Instagram has long been a marketer’s best friend, but for real estate agents and business owners, the true impact of social media influencing is only being realised now as data and e-commerce capabilities interact.
In a blog post titled “The Influencer Strikes Back”, KPMG senior adviser for customer, brand and marketing Andrew Baxter has commented that while most marketers have long championed the effectiveness of influencers at advocating for brands, many CEOs and boards have been less convinced.
It makes sense, because their measure of marketing investment success is sales, not likes.
But with more than two-thirds of consumers believing what brand advocates on social media say about the brands they are touting, as well as the age-old adage of word of mouth being the most effective way of communicating with customers, Mr Baxter said there’s growing evidence of the return on investment of influencer marketing.
The platform that’s utilised options and capabilities for influencer marketing the most effectively is Instagram, according to the brand and marketing expert.
The application “quickly became the preferred choice of social media channel for brands and influencers” across the western world, Mr Baxter said.
“The data that was available showed that it drove the most engagement per post compared to any other social network,” he outlined, before citing a 2015 Forrester report that said the engagement garnered on the platform was 10 times more than Facebook, 54 times more than Pinterest and 84 times more than Twitter.
But even then, “there was little information on who specifically was engaging with those posts in terms of gender, age and where they were from, let alone the link to sales”, Mr Baxter explained.
It’s a challenge all major social media channels have grappled with; how do you provide data attributing its use by consumers to their purchase of a product or service?
For Instagram, the issue of data began to change in 2017, when the platform allowed brands to be tagged in posts.
More recently, a functionality update on the channel meant brands can now see audience demographics of those engaging with the posts, and have the ability to boost influencer posts that are working for the intended audience.
Another revolutionary update has provided people with the ability to embed links on an image or video to direct people to buy a product online.
“Consumers can now click on the image and buy the product directly without leaving Instagram, closing the loop on the attribution of social influencer marketing to sales,” Mr Baxter said.
“It effectively turns Instagram into another e-commerce platform,” the brand and marketing expert explained.
He said in the past six months, almost 60 per cent of people have purchased a product after a recommendation by an influencer.
In addition, Mr Baxter cited the launch and success of online platforms and marketplaces like TRIBE, theright.fit and Scrunch that match brands with influencers, and their ability to automate much of the process involved, as proof that influencer marketing works.
“Australian brand YouFoodz recently utilised one of them to work with more than 1,000 influencers to create almost 6,000 pieces of content,” he commented.

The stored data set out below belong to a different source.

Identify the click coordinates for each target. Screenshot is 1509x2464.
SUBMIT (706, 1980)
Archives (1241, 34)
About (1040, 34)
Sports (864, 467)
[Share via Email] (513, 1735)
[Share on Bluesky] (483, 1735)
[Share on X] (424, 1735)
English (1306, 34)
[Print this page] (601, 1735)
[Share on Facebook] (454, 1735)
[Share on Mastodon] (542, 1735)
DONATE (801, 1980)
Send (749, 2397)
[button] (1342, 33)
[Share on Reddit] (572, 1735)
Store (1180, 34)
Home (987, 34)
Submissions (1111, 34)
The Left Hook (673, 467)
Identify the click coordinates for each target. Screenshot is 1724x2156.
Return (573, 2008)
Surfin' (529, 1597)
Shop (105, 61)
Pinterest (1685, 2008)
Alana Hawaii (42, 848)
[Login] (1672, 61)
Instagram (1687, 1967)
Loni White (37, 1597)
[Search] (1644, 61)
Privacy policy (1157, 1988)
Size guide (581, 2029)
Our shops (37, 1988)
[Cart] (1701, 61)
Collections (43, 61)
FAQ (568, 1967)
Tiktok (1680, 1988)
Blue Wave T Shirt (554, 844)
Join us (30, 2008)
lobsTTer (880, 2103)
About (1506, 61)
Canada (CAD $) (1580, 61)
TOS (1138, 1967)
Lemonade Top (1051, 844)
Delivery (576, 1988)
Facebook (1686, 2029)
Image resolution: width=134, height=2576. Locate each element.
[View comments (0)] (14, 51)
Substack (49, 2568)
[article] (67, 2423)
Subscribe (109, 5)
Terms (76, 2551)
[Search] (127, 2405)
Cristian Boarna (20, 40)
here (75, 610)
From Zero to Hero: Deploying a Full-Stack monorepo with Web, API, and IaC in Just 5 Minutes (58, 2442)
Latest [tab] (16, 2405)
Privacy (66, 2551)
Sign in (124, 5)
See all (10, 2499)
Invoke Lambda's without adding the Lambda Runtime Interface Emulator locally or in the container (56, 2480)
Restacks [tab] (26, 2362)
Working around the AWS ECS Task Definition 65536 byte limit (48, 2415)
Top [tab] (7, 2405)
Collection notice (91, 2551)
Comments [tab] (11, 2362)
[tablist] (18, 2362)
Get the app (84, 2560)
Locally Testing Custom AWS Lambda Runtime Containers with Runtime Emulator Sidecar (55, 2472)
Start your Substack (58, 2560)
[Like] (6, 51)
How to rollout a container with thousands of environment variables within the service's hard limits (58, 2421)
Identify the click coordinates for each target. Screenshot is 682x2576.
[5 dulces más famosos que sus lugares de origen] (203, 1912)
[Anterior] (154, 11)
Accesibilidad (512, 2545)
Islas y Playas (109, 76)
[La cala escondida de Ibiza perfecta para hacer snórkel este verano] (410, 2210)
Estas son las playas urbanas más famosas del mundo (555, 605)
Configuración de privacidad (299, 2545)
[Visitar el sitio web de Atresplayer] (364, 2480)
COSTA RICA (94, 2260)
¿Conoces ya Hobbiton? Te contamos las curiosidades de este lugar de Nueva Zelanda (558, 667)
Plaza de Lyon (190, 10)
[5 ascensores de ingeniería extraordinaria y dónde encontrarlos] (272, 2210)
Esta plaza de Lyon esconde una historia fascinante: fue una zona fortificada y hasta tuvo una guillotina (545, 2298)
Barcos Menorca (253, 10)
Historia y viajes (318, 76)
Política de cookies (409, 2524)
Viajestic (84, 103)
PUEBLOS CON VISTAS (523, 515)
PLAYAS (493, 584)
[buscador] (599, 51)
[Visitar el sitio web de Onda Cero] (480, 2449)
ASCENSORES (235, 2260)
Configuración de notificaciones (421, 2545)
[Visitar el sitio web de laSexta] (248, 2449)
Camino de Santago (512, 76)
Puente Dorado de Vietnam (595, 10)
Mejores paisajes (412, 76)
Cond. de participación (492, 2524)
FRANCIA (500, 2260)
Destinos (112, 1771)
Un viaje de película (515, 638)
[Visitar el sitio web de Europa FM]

“In doing so, they reached 26 million customers, and the sales resulted in a 12-time return on their investment,” Mr Baxter continued.
The success of companies such as YouFoodz is not isolated.
The marketing expert pointed to a recent poll of marketing professionals by Tomoson in the US that found businesses are making $6.50 for every $1 spent on influencer marketing.
“And Edelman is on record as saying that the US influencer marketing industry will be worth $10 billion in 2019, and the Chinese influencer economy is worth more than $100 billion,” he said.
“For marketers, the promise and popularity of influencer marketing is now being backed up with proven returns when used well.”